Over the years since I left the camp, I know that I consciously incorporated lots of those lessons into my life. When you hike, take only pictures and leave only footsteps. When you journey, make sure someone knows where you’re going and when you should be back. When it’s cold outside, layering is the key to staying warm. If you’d asked me before what that summer taught me, I would have acknowledged all of that readily. I also spent a lot of time the next few years in jeans, hiking boots and denim shirts. I even decorated any space I inhabited with topographical maps. I started jogging in order to build up my endurance. I even tried caving because I was not near any mountains.

Mostly, trying to remember any part of that time has shown me that I had learned and incorporated lessons from the flood into my daily life much more extensively than I realized. Being just above the flood and watching how others navigated that danger, in fact, would inform and guide me for decades, if only because so much of what we’d learned in our classes had been especially effective in the midst of that chaos and tragedy.

There is wisdom and, often, survival, in choosing to be careful, and to work together. We learned to look before you step over a log or rock, make sure you pack what you need but only what you need, and, naturally, respect the power of nature and especially of water. In life lessons, those translate to being intentional, learning when enough stuff is enough and admitting to ourselves that we are not the most powerful force out there.
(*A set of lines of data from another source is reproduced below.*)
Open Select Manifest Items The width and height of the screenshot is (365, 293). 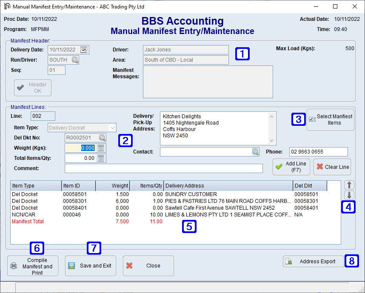[331, 119]
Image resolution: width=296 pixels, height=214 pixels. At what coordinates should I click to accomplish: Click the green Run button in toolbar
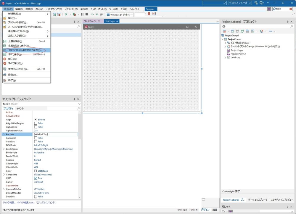(x=66, y=14)
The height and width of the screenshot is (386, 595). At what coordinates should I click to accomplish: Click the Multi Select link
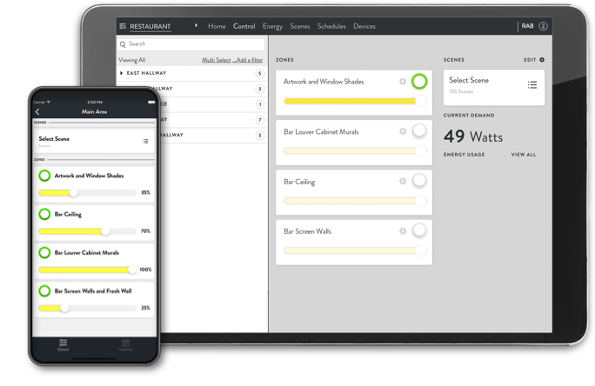pos(217,60)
When my parents showed up a few days later to take me back to Missouri, they said I was different. The summer had been grueling in a number of ways, but I had learned so much that would inform every step I took from then on, would help me create the safety I craved whatever path I chose. I don’t doubt that the summer has helped me feel brave enough to continue to travel and explore new places, albeit with safety ever in mind.

Until now, I hadn’t talked or thought much about that time. I chalked it up to being forced by circumstances to abandon the path I had begun to enjoy so much. I felt for the longest time that I’d had an adventurous summer but it was over and so the memory and the possibilities were simply filed away like a summer fling; they were simply not relevant going forward. What I didn’t recognize was that I was on another trek, one that would last my lifetime and what I learned during that summer was helping me all along to find my way, help me create the safety I craved. I say “create” rather than find because all that I learned that summer helped me slowly realize that the safety I sought I had learned to carry with me. “Safety” would be wherever I found myself when I paused long enough to look up from the path.
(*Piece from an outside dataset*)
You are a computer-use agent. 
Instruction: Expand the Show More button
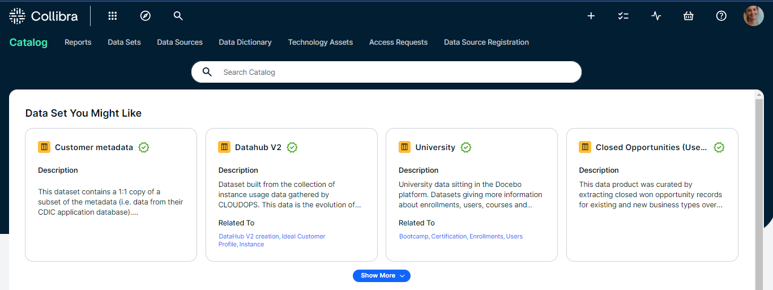381,275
I will continue to unpack the backpack, to try to remember the story of those days and others still dark. I can recognize one truth, though, folded neatly like a bandana in my jeans pocket: chaos and danger will be all around no matter where I travel or where I land, no matter where I make my home. Because of that training, though, I have tools, guiding principles and more confidence to continue exploring whatever path has been before me.